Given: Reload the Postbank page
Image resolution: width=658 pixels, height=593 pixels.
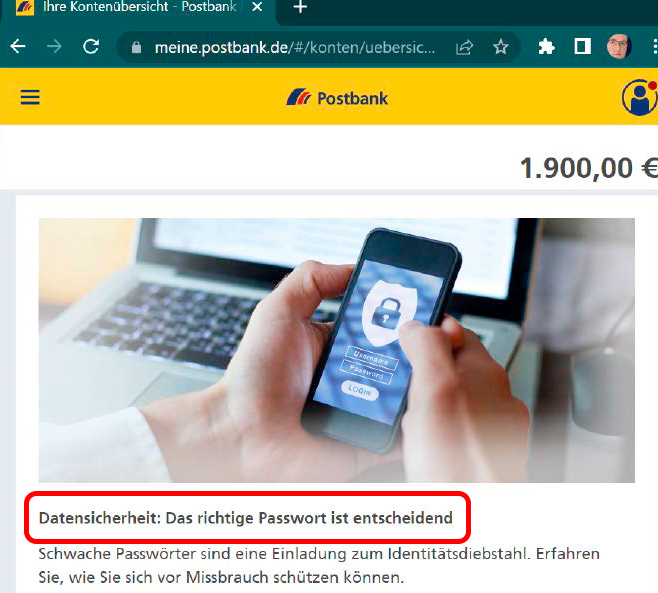Looking at the screenshot, I should (x=91, y=46).
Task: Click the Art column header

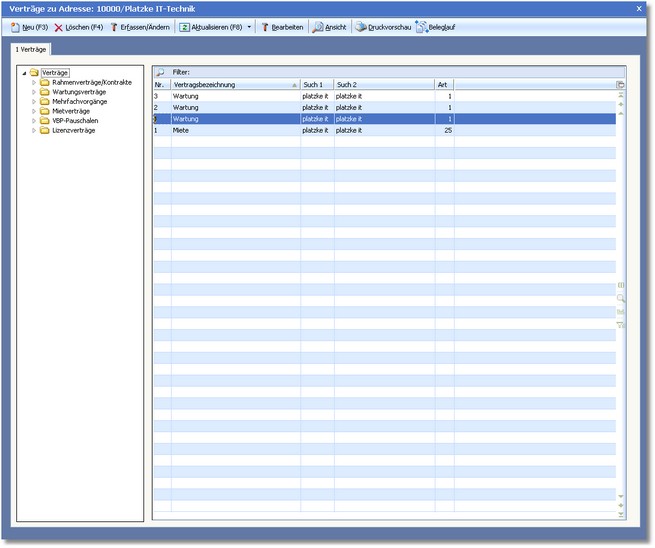Action: [443, 85]
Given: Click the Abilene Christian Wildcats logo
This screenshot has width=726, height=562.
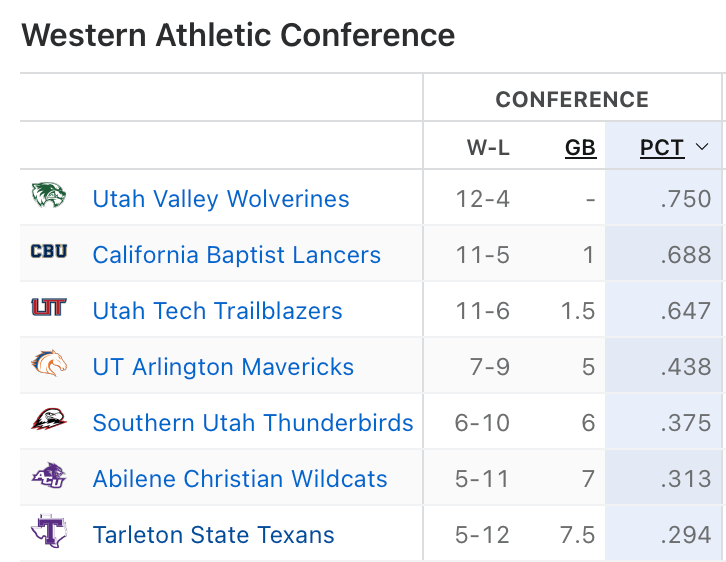Looking at the screenshot, I should [48, 476].

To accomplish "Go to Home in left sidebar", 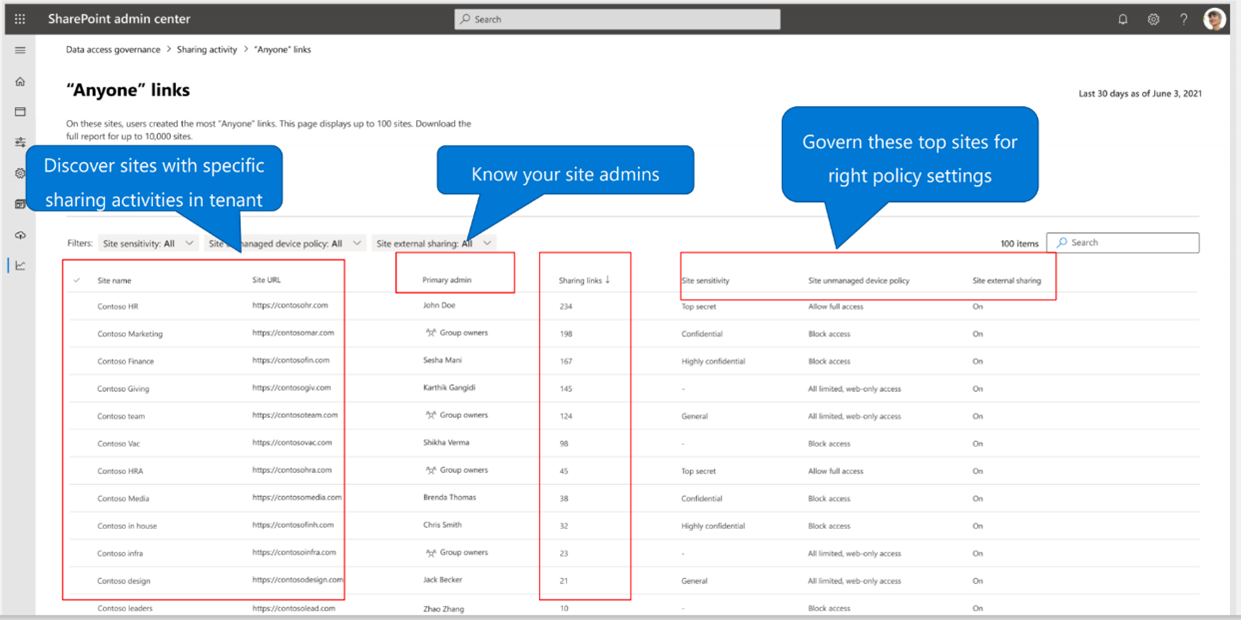I will click(20, 82).
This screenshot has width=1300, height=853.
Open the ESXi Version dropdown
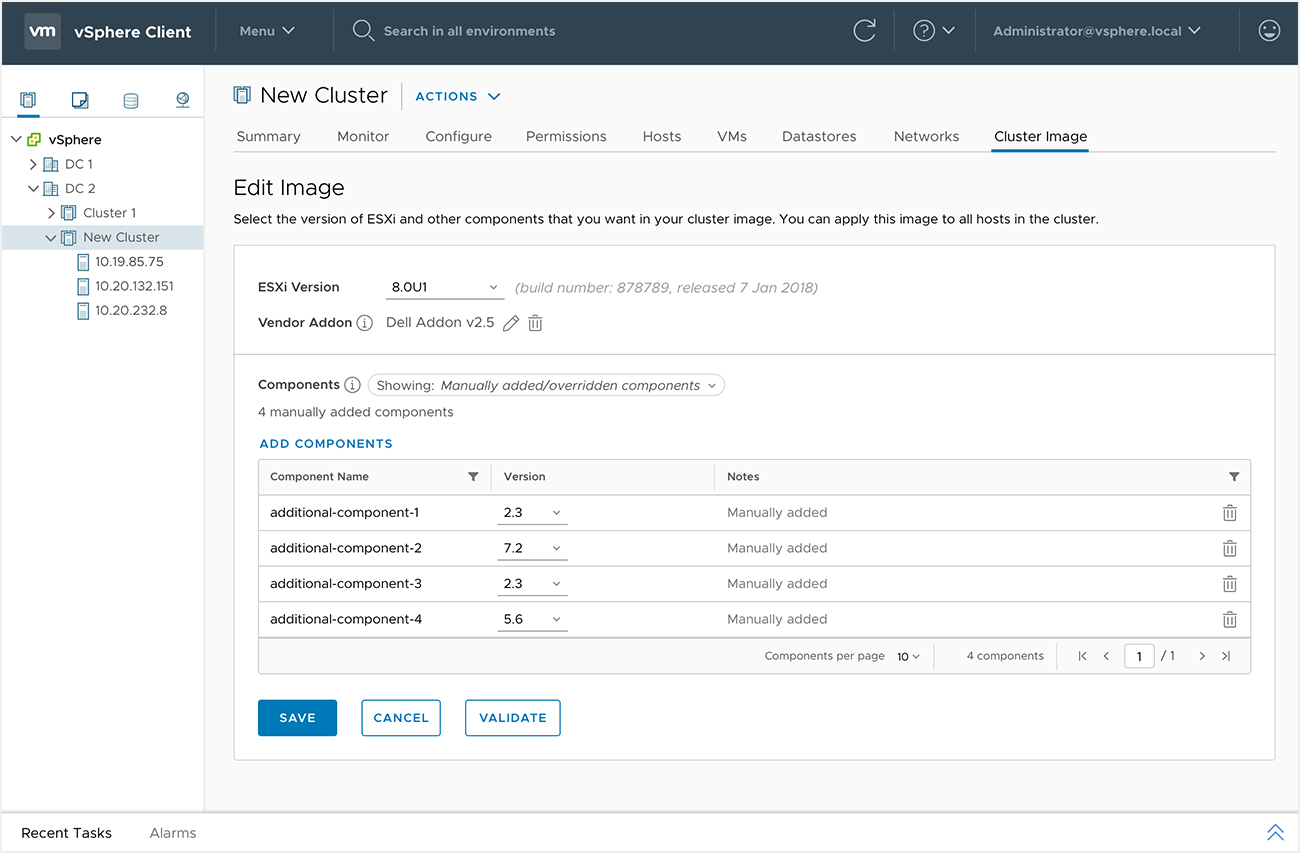(x=445, y=287)
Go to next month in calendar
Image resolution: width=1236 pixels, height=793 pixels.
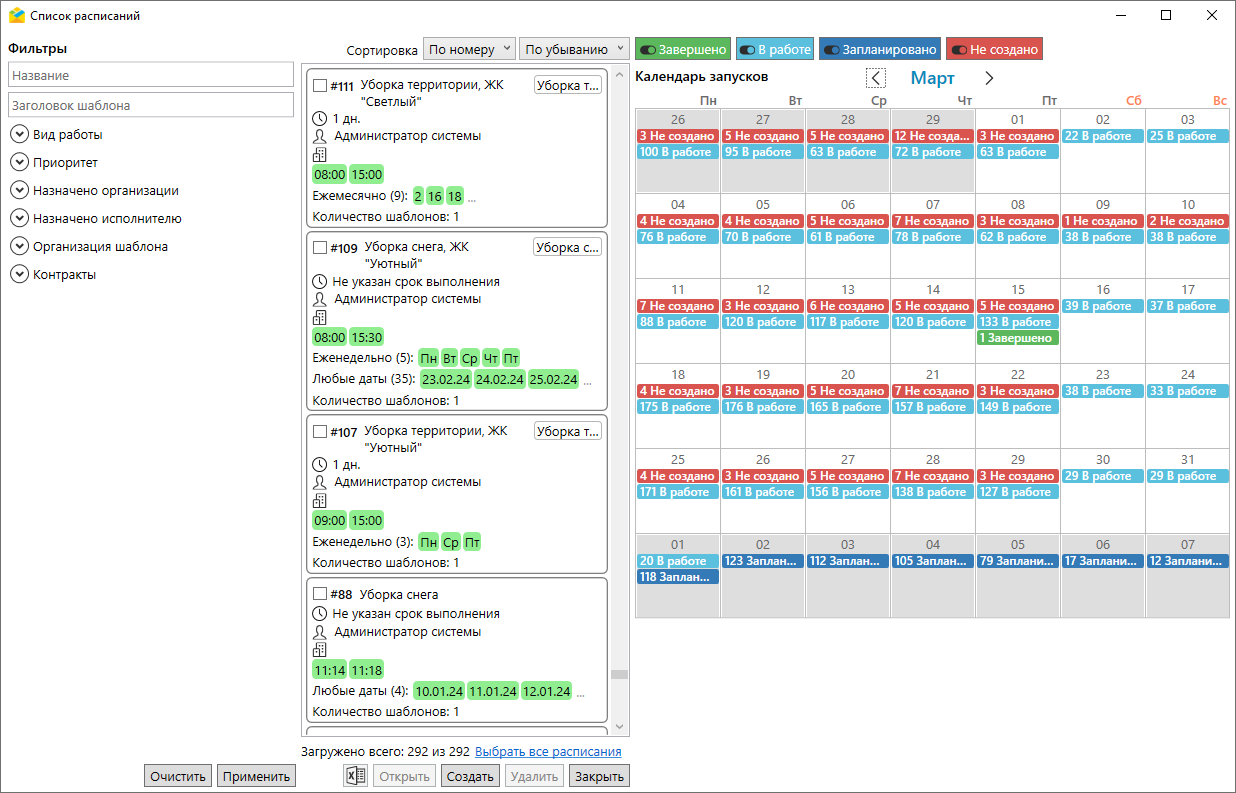click(989, 78)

== == ==

▶ TASK PROMPT
Check each line of the records for the word "Given" and extract those that contain it.

▶ ANSWER SECTION
Given: Reload the Postbank page
Given: Click the Abilene Christian Wildcats logo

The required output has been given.